Нет, уже не Тихий. Проснулся, полезла с него сонная одурь, зажегся огнями.
Спокон веков степь молчаливая, задумчивая, бессловесная, бескрайно облеглась синевой.
В теплые ночи бесчисленно треньканье кузнечиков, как бесчисленно засеяно ночное небо. Но курлыкают ли пролетные птицы, свистит ли ветер, все равно – все та же молчаливая, сама себя слушающая, вековая тишина. И казалось – еще века не потухнет она.
А теперь ночной степью ехала наша бригада в автомобиле. Стеной стояла со всех сторон тьма. И не было тишины, и не было молчания. Не курлыканье ли это странных, неведомых птиц?
Но тогда отчего же их говор чугунно-переливчатый, рокочущий? И разве у птиц железные голоса?
Наш автомобиль уносит, светя шатающейся полосой. И медленно и далеко позади теряется рокочущий говор.
И нет молчания: снова где-то впереди и справа несется на нас все слышней и слышней железный говор неведомых птиц и проносится невидимо стороной, и замирает, и пропадает далеко назади в равнодушной тьме.
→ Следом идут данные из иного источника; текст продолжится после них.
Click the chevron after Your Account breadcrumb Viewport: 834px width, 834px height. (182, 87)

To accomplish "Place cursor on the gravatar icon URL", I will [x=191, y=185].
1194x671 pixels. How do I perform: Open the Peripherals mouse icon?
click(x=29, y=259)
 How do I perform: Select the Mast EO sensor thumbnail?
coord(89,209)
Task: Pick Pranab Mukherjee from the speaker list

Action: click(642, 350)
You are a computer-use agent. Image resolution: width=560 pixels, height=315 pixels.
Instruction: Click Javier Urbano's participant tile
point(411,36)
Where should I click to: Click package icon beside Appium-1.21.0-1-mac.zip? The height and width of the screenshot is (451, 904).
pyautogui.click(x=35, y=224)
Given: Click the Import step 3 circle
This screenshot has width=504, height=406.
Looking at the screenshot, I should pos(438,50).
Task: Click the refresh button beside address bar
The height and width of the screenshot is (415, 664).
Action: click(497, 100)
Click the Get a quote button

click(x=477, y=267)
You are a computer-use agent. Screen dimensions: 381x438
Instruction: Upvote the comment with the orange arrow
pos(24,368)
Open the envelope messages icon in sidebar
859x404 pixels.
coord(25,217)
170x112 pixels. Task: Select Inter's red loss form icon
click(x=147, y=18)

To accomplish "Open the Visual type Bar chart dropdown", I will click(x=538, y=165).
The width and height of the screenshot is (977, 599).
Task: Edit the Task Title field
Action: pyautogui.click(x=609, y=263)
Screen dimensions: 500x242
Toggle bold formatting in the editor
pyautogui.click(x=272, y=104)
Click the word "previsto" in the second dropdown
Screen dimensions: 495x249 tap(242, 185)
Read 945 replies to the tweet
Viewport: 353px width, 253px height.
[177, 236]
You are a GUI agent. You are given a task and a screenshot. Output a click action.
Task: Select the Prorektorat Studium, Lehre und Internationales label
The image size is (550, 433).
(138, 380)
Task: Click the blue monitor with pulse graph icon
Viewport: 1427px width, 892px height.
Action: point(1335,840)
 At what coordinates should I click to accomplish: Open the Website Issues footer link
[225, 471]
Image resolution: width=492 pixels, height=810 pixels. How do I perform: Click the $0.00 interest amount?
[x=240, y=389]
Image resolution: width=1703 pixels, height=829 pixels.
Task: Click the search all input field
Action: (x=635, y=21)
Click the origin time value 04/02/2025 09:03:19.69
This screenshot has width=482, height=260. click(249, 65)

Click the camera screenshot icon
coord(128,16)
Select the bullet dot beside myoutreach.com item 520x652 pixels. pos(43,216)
И, как бы быстро мы ни ехали, ночные птицы железными горлами переливчато говорят и наполняют молчание и тьму.
Что это? Что это? Не пожар ли степной? Не зарево ли полыхающих огней?
Мы подъезжаем. Скирды поднимаются черными спинами. А за их чернотой исступленный электрический свет. И в отчаянно озаренном дыму бушующей пыли и соломы огромные – в два человеческих роста – тени наклоняются, вздымают работающие руки. Это бывает в горах: когда солнце низко, – и людские тени, отбрасываемые на туман, неестественно громадны.
И эти нечеловеческие тени, и грохот двигателя и молотилки убивают молчание и вековую тишину изумленной степи.
Мы пробегаем днем, оставляя за автомобилем десятки километров, все равно – то издалека, то близко несутся грохочущие голоса, и они убивают задумчивое молчание и тишину, и пахота чернеет беспредельно: старая степь убита! Да здравствует новая степь!